CVE-2023-28755: 
Ruby vulnerability analysis and mitigation

A ReDoS (Regular Expression Denial of Service) vulnerability was discovered in the URI component through 0.12.0 in Ruby through 3.2.1. The vulnerability, identified as CVE-2023-28755, was discovered when the URI parser mishandles invalid URLs containing specific characters, causing increased execution time for parsing strings to URI objects (Ruby Advisory).

The vulnerability has been assigned a CVSS v3.1 base score of 5.3 (Medium) with the vector string CVSS:3.1/AV:N/AC:L/PR:N/UI:N/S:U/C:N/I:N/A:L. The issue affects the URI parser's handling of invalid URLs with specific characters, which can lead to excessive execution time when parsing strings to URI objects. The vulnerability is classified under CWE-1333 (Inefficient Regular Expression Complexity) (NVD).

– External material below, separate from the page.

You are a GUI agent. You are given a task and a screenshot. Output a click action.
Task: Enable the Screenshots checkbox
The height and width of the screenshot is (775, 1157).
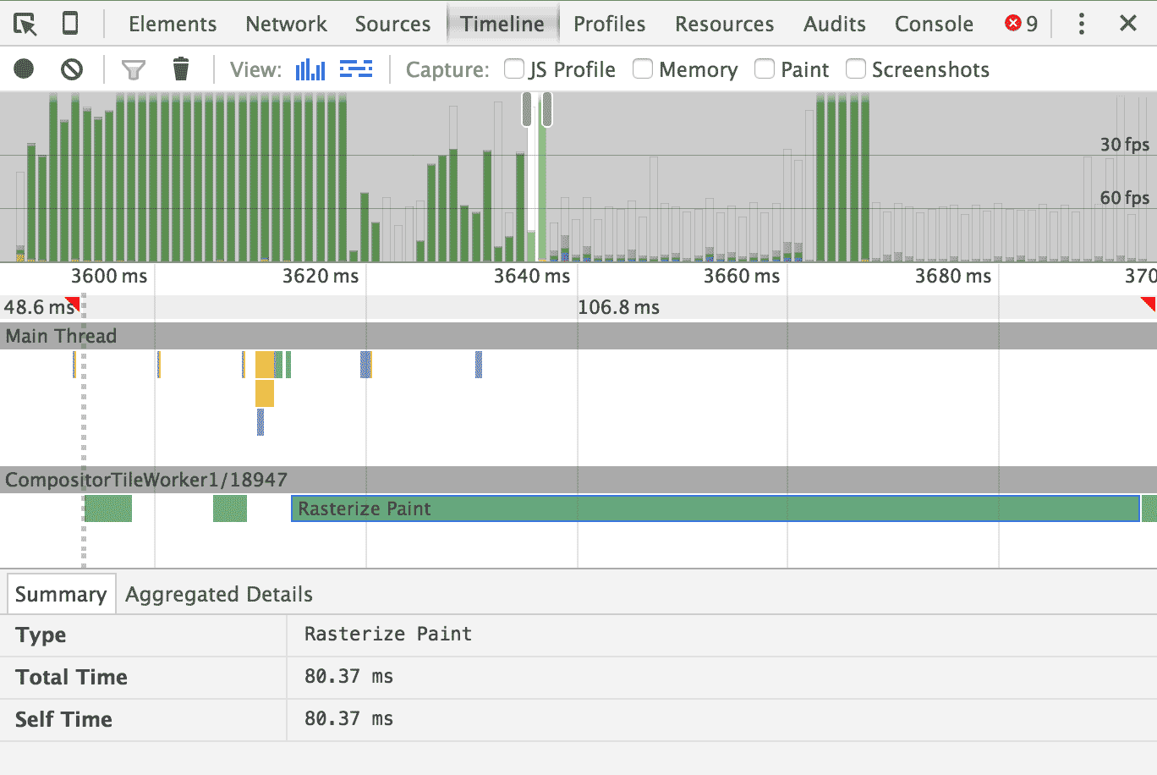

Successful exploitation of this vulnerability could lead to a Denial of Service (DoS) condition. When the affected URI parser processes maliciously crafted input, it can cause significant increases in execution time, potentially impacting system availability (NetApp Advisory).

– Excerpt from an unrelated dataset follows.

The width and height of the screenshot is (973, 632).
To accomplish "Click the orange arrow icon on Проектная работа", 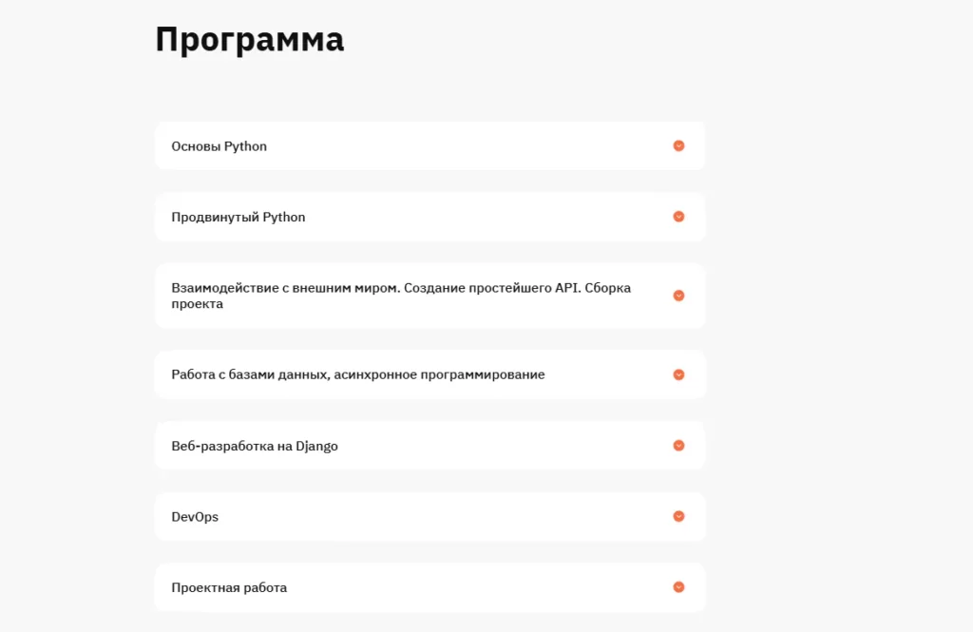I will click(678, 587).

The fixed versions are uri gem 0.12.1, 0.11.1, 0.10.2 and 0.10.0.1. Users are recommended to update based on their Ruby version: For Ruby 2.7, update to uri 0.10.0.1; For Ruby 3.0, update to uri 0.10.2; For Ruby 3.1, update to uri 0.11.1; For Ruby 3.2, update to uri 0.12.1. Users can update using 'gem update uri' or by adding the appropriate version requirement to their Gemfile (Ruby Advisory).